A Call to Duty with Timothy Zahn

Zahn, on the other hand, is a fairly solid writer – stylistically better than Weber, let alone Flint.  He’s best known for a pair of series in the Star Wars “expanded universe”, but his own stuff is also pretty good most of the time and usually fairly interesting.  He writes mostly sci-fi, with a lot of aliens.  Commonly he features characters with technologically enhanced abilities (for good and bad), and his plots tend toward mysteries and spying, though often with a background of, as the phrase goes, galactic unrest.

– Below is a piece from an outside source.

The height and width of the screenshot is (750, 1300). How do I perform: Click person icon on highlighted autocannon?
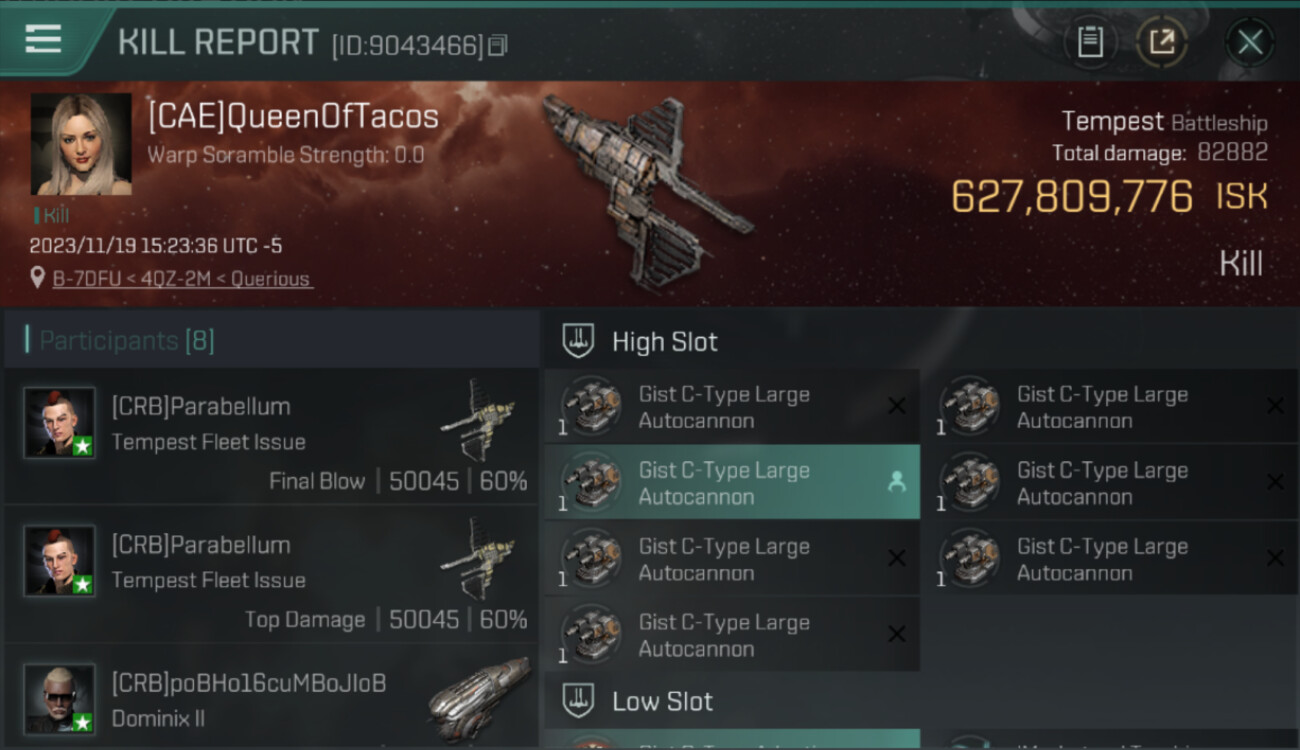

Almost all of Zahn’s protagonists, though, tend to be practical, not to say hard-bitten, type who know how the world works and just want to get their job done.  So it was a little bit of a surprise to find that the lead here is a kid just out of high school; and the setting, years before Weber’s main timeline, back near the beginning of Manticore’s history.  (The series – this is apparently going to be a series – is called “Manticore Ascendant”, so that’s not a spoiler.)

Anyway, this one doesn’t quite work.  Part of it is the problem of trying to write a protagonist who doesn’t quite know what he’s doing and still make him out a hero.  Part of it is a general lack of detail in explaining how various things work – an odd complaint when Weber is usually criticized, and rightly, for putting in too much detail, but true all the same.  Mostly, though, the pacing of the book doesn’t quite work.  The thing is spread over several years, and yet the characters – and situations – don’t develop much.

So neither of these books was particularly good.  Cauldron was more entertaining, taken by itself, but I’m rapidly running out of patience with Flint’s schtick (and with the whole Mesa storyline, for that matter).  A Call to Duty was a weak book, but the story might have some promise going forward.  At least it’s a newer (to the reader) setting.